3 réflexions au sujet de « L’employé de verre »

  1. Très bon article. Il reflète parfaitement le système instauré dans l’opérateur Télécom que je viens de quitter.

    Il y a quatre caméras sur l’Open Space. Certains salariés sont filmés en permanence. Je dis bien en permanence, car des caméras sont braquées sur leurs bureaux.

    Des caméras équipent également les salles de pause.

    Le directeur technique se prend pour le père… Ce nabot se prend pour Al Capone. Il gueule, il gesticule, il fait son cinéma, quand il marche il bombe le torse et prend un pas chaloupé comme s’il avait du mal à déplacer sa masse musculaire exceptionnellement développée… Bref, c’est un petit chef, victime d’un énorme complexe d’infériorité et d’un ego surdimensionné.

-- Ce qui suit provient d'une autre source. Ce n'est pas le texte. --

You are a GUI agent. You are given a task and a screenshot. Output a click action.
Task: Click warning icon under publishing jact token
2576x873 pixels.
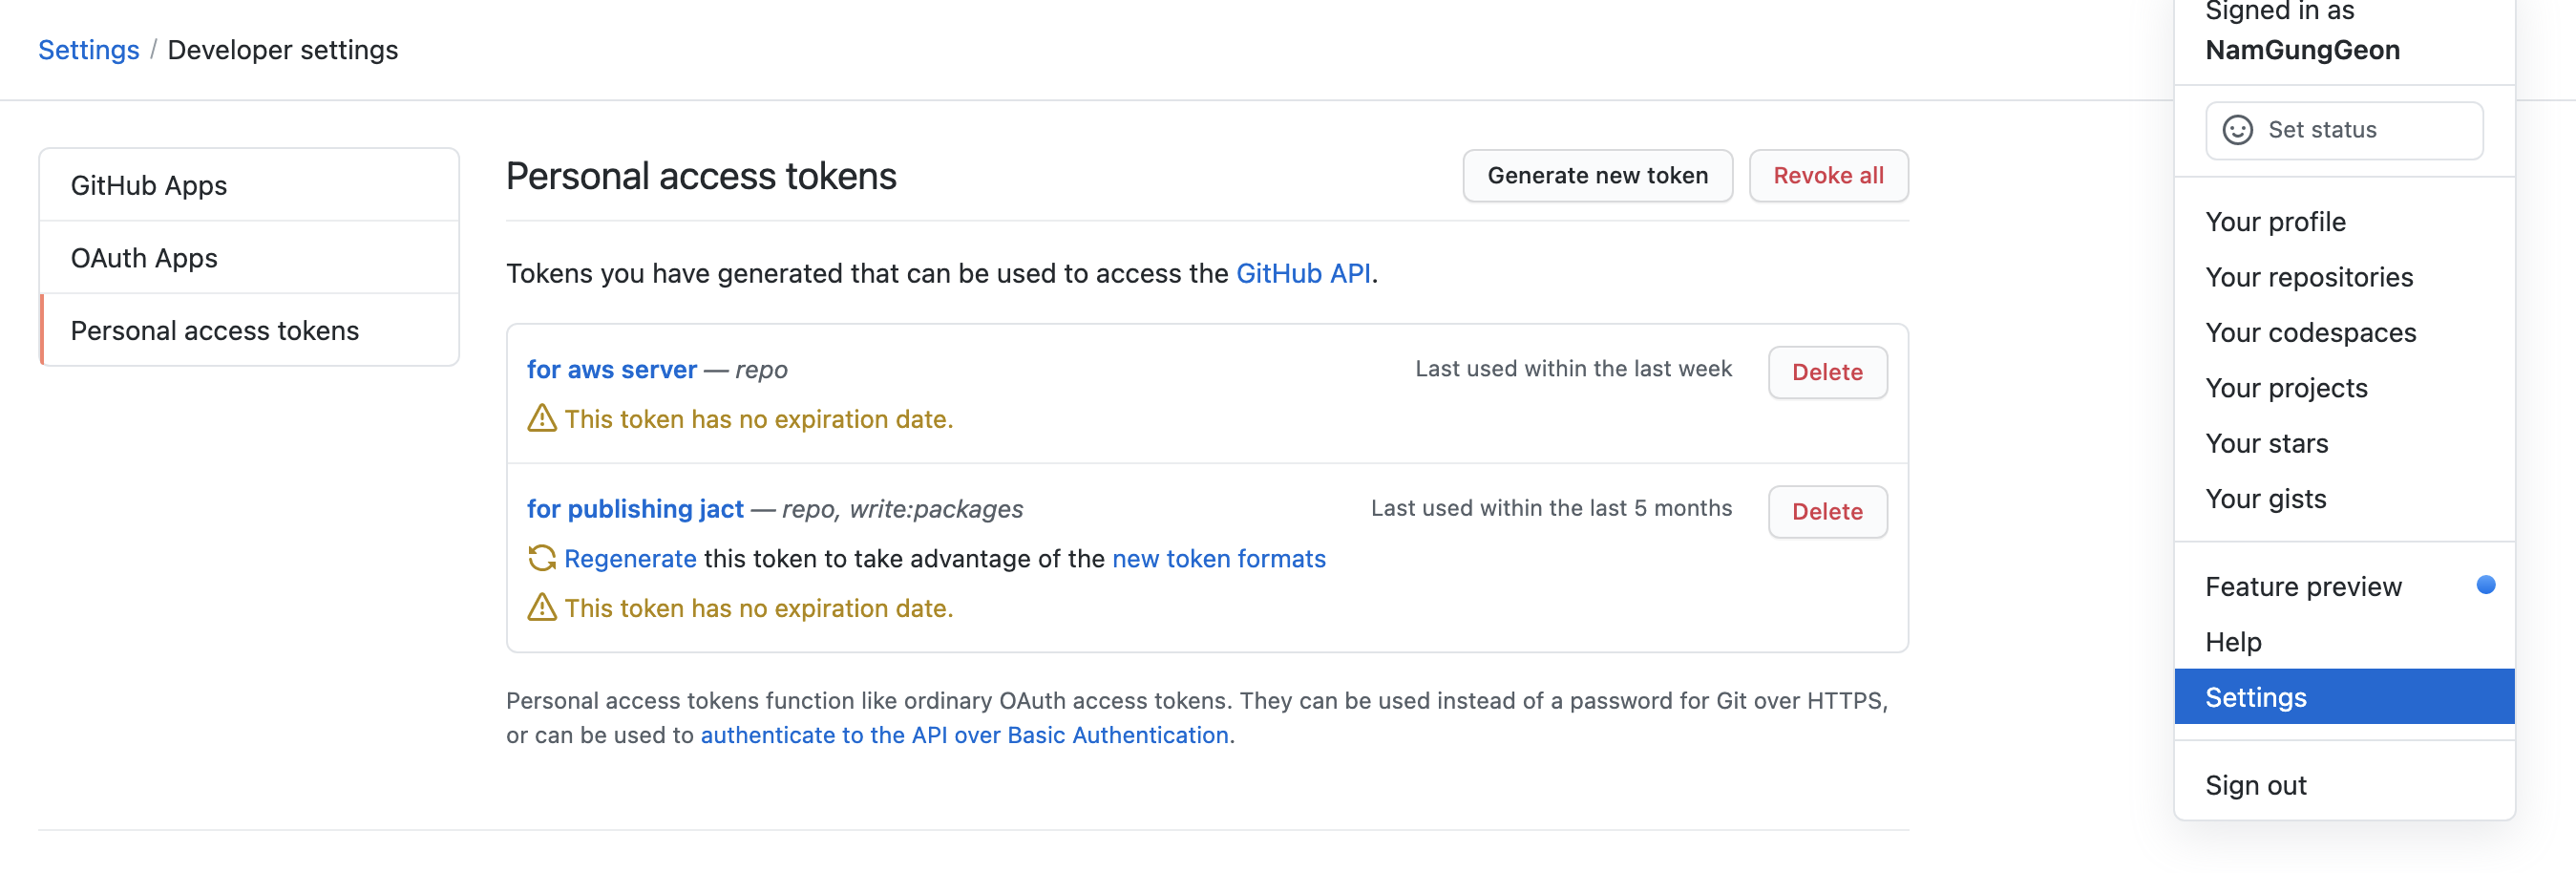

    Note : quand il est devant le PDG, en revanche, il se fait tout petit.

    Il m’a fait le coup de la « grande famille » qui s’est bâtie sur la confiance, l’entraide… En fait, c’est tout le contraire. Il s’agit d’un panier de crabes.

    Les représentants du personnel sont étroitement sous contrôle de la direction. Il ne faut surtout pas leur faire confiance ? Ils vont tout raconter à la direction.

    Bref, c’est une boîte de merde… Les anciens salariés se font un plaisir de communiquer à ce sujet.